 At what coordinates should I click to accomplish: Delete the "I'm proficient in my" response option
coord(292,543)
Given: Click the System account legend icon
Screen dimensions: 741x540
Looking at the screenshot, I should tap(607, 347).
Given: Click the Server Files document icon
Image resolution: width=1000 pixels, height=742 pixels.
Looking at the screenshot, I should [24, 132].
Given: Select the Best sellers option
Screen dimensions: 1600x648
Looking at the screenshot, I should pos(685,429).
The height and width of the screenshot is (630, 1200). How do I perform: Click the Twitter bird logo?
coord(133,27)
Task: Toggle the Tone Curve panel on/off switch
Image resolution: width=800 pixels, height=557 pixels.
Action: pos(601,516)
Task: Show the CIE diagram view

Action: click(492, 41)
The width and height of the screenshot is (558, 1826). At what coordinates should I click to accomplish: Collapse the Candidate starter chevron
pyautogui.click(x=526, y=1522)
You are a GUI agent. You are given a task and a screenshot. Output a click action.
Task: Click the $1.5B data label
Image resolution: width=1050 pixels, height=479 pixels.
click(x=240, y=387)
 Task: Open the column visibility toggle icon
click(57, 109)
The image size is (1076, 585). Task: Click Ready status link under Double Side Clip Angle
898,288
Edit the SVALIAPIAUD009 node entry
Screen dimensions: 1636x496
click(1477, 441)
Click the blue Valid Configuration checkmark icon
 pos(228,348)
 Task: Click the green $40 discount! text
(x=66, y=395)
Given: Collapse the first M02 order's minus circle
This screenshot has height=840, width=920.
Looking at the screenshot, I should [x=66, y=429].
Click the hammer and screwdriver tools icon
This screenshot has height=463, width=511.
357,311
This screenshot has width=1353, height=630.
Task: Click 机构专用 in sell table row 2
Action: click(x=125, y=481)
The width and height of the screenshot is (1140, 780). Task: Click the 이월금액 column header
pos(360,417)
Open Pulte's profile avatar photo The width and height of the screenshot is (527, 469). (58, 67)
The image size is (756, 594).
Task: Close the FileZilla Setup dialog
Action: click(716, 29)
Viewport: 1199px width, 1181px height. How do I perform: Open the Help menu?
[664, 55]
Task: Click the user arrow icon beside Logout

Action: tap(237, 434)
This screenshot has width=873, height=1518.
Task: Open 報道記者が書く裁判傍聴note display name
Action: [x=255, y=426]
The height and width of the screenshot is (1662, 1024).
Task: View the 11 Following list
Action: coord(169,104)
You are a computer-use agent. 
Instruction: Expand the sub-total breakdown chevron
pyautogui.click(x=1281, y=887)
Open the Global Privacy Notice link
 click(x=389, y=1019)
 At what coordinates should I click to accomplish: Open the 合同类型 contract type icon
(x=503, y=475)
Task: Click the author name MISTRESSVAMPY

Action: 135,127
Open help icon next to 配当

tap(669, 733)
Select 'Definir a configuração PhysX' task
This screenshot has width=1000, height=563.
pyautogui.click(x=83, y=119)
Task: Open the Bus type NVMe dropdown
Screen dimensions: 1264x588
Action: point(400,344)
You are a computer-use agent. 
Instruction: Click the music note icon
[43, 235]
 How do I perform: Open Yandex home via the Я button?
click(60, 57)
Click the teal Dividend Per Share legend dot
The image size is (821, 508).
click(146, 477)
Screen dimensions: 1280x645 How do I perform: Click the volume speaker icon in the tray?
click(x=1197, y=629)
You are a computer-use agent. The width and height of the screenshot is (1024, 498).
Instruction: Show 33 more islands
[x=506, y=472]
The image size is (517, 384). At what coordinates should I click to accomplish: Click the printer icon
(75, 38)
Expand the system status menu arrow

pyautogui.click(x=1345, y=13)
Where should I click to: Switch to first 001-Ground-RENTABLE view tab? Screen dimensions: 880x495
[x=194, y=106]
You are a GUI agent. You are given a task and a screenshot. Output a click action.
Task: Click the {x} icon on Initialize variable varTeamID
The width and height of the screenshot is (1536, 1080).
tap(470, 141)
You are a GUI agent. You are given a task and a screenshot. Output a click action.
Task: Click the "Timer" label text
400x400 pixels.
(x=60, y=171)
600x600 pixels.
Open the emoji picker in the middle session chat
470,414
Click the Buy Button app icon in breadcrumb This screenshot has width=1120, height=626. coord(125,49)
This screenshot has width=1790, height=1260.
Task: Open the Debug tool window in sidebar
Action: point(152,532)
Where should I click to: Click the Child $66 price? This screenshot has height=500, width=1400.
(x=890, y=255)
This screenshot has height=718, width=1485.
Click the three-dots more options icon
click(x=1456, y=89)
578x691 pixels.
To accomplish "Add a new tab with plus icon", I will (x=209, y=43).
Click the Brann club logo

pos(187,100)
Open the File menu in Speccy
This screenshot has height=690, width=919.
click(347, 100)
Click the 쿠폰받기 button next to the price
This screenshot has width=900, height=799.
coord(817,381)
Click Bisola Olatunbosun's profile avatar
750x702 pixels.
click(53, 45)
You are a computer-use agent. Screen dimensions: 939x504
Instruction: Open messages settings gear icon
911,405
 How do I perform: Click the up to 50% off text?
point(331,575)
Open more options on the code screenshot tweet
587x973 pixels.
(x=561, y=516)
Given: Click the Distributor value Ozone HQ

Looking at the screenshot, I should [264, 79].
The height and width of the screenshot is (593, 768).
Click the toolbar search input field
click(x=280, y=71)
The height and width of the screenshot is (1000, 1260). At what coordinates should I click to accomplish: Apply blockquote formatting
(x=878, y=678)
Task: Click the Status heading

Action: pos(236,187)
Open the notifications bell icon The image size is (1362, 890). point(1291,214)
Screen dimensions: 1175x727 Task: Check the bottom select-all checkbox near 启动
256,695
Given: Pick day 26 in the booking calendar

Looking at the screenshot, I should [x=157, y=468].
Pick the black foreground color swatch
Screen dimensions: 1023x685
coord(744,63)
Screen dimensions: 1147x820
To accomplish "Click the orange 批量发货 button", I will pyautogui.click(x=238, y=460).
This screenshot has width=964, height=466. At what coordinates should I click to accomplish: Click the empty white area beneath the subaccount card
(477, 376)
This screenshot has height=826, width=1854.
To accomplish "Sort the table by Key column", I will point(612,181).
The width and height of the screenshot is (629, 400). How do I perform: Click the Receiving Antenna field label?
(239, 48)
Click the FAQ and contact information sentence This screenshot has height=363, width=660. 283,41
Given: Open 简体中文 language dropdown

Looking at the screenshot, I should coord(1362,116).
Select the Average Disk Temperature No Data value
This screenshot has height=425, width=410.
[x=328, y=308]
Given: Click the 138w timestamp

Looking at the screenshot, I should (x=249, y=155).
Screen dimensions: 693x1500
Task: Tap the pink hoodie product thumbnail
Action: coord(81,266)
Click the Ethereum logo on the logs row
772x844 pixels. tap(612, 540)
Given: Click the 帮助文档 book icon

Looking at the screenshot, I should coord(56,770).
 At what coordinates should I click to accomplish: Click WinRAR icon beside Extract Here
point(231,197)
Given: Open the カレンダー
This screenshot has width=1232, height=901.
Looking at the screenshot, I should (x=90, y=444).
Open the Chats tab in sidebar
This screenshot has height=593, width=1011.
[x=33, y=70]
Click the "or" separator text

• **EXERCISE PROMPT**:
Whenever the string "legend" turns up in a line above, copy that line out.

• **OUTPUT OF THE EXERCISE**:
Given: Click the System account legend icon
Click the teal Dividend Per Share legend dot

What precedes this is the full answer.